Persoalan makin bertambah dan membuat seluruh crew film mengalami kesedihan mendalam, ketika sang penggagas film, Hari Nugroho, meninggal dunia pada tahun 2020.
Di tengah berbagai kesulitan dan kebuntuan yang dihadapi, pada tahun 2022, Dandik bertemu dengan Muni Moon dan Anton Subandrio yang berprofesi sebagai videomaker. Dari pertemuan itulah, produksi film tersebut mulai dijalankan lagi.
"Dalam hal pembiayaan, sejak awal, kami mengupayakan kemandirian. Kami patungan, memproduksi kaos #KawanHermanBimo sebagai fundraising dan menerima sumbangan dari berbagai pihak yang peduli pada advokasi kasus penghilangan paksa aktivis pro-demokrasi 1998," sambung Dandik.
Film Yang (Tak Pernah) Hilang tidak hanya berkisah tentang kasus penculikan Herman dan Bima, namun juga merekonstruksi kisah hidup mereka sejak kecil di mata keluarga, orang tua, kerabat, kawan sekolah, masa kuliah, kawan sesama aktivis, dosen, hingga aktivis partai politik.
Anton Subandrio mengungkapkan, secara keseluruhan, ada 35 narasumber yang diwawancarai. Itu sebagai upaya untuk mendapatkan informasi selengkap mungkin agar film ini bisa memotret biografi Herman dan Bima, sejak masa anak-anak, remaja sampai dewasa.
"Kami mau bercerita bagaimana karakter mereka terbentuk hingga mempunyai gagasan yang begitu kuat, teguh keyakinannya dan berjuang sampai menjadi martir demokrasi." ujarnya.

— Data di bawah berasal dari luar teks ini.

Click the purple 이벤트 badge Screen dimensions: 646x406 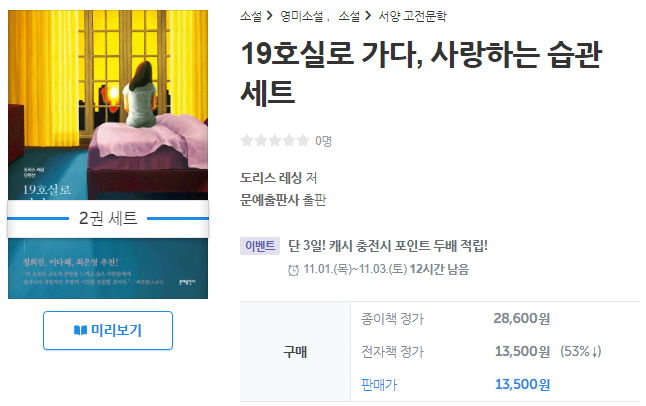(260, 246)
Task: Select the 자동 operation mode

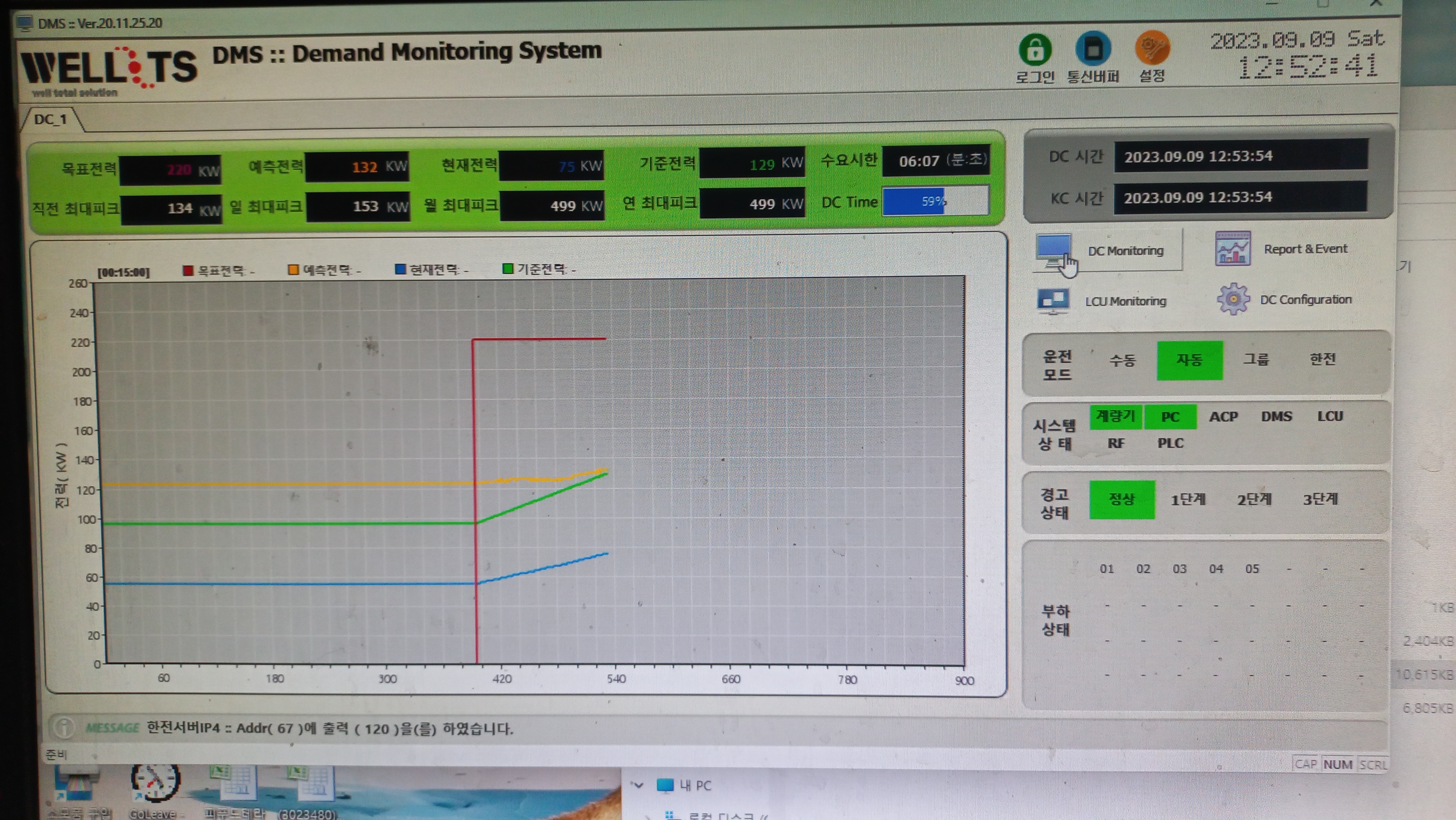Action: tap(1189, 360)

Dia Puspitasari, dosen Ilmu Komunikasi Universitas Tujuh Belas Agustus 1945, menyatakan, hilangnya Herman dan Bima adalah sebuah tragedi kemanusiaan. “Film Yang (Tak Pernah) Hilang ini adalah referensi penting. Film ini harus dilihat dalam konteks bagaimana seharusnya peradaban dibangun dengan sebuah tanggung jawab, kejujuran dan keterbukaan. Anak-anak generasi milenial dan generasi z bisa belajar tentang sejarah kemanusiaan dengan menonton film ini. Supaya mereka bisa menjadi bagian dari gerakan melawan impunitas dan mencegah terulangnya kejahatan terhadap kemanusiaan terjadi di negeri ini." paparnya.